New London Ledge Lighthouse
with its square red brick quarters topped with a mansard roof and a circular lantern room, is one of the most striking and unusual-looking lighthouses in the United States. Local residents reportedly did not want to gaze out to sea at a structure that would be out of place among their large and historic homes; hence the Colonial and French architectural influences found in the lighthouse.
Mariners and other local residents begged and pleaded for over a century and a half for a lighthouse somewhere near the mouth of the Thames River and the harbor of New London, Connecticut. As early as 1794, the Connecticut Legislature passed a resolution that four buoys be placed in the harbor, but these small markers proved sorely inadequate. The New London Harbor Lighthouse was finally completed onshore in 1801, but it failed to adequately mark the ledges located offshore. Both citizens and ship pilots presented petitions in 1845, 1854, 1865, and 1890 demanding an offshore lighthouse. These petitions were fruitless until the Lighthouse Board detailed the inherent dangers to maritime traffic at New London to Congress in 1902 and 1903 and requested funds for constructing a lighthouse.
Click to view enlarged imageAfter a few more years of further debate, planning, design, and construction, the new lighthouse finally began operation in 1909. At first the new station was going to be placed on Black Ledge, but that would have left Southwest Ledge standing as an unmarked hazard between the new lighthouse and the shipping channel, so Southwest was finally chosen as the site. In 1910, the name of the new light was changed to New London Ledge, to avoid confusion with the identically named Southwest Ledge light at the New Haven breakwater.

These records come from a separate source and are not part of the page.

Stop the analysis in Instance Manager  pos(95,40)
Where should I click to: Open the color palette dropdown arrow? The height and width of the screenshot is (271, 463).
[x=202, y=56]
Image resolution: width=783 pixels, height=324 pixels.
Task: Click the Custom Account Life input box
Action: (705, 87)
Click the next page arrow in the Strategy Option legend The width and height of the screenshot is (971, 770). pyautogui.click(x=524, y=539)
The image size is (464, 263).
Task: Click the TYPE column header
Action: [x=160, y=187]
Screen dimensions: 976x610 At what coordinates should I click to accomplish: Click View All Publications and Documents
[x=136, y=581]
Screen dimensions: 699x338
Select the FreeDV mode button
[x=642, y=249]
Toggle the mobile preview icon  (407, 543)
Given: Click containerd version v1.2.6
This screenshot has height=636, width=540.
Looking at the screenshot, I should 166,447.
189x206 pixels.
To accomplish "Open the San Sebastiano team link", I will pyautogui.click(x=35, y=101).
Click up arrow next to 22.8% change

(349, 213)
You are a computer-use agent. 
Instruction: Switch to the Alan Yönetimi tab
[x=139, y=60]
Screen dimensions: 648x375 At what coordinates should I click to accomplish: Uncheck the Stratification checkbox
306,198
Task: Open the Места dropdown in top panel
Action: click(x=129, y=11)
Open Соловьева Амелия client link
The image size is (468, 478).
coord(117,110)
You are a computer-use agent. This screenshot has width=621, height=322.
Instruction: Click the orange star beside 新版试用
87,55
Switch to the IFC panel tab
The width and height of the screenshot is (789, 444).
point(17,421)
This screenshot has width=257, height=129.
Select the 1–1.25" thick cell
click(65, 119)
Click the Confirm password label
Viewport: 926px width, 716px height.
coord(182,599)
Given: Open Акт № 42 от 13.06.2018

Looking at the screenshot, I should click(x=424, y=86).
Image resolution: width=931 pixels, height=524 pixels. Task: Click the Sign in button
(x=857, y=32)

To provide the foundation for the New London Ledge Lighthouse, a timber crib made of southern yellow pine and held together with nine tons of iron and steel, was first constructed on shore at Groton. Four tugboats towed the crib to Southwest Ledge, a short journey that took eight hours, and the wooden crib was then filled with concrete, gravel, and riprap and sunk into place in 28 feet of water. A concrete pier, rising 18 feet above low water, was constructed on top of the crib foundation, and the lighthouse, 52 square feet and 34 feet high, was constructed of brick on top of the pier. Every thirty seconds, the station’s fourth-order Fresnel lens, crafted in Paris by Henry Lepaute, repeated the distinctive signature of three white flashes followed by one red flash.
Playwright Eugene O’Neill lived in New London for many years, and his famous play Long Day’s Journey Into Night was set in the town. During one scene in the play, the characters refer to the fog signal at New London Ledge, a sound familiar to residents of New London.
Located at the entrance to the Thames River in New London, one mile offshore from the New London Harbor Lighthouse.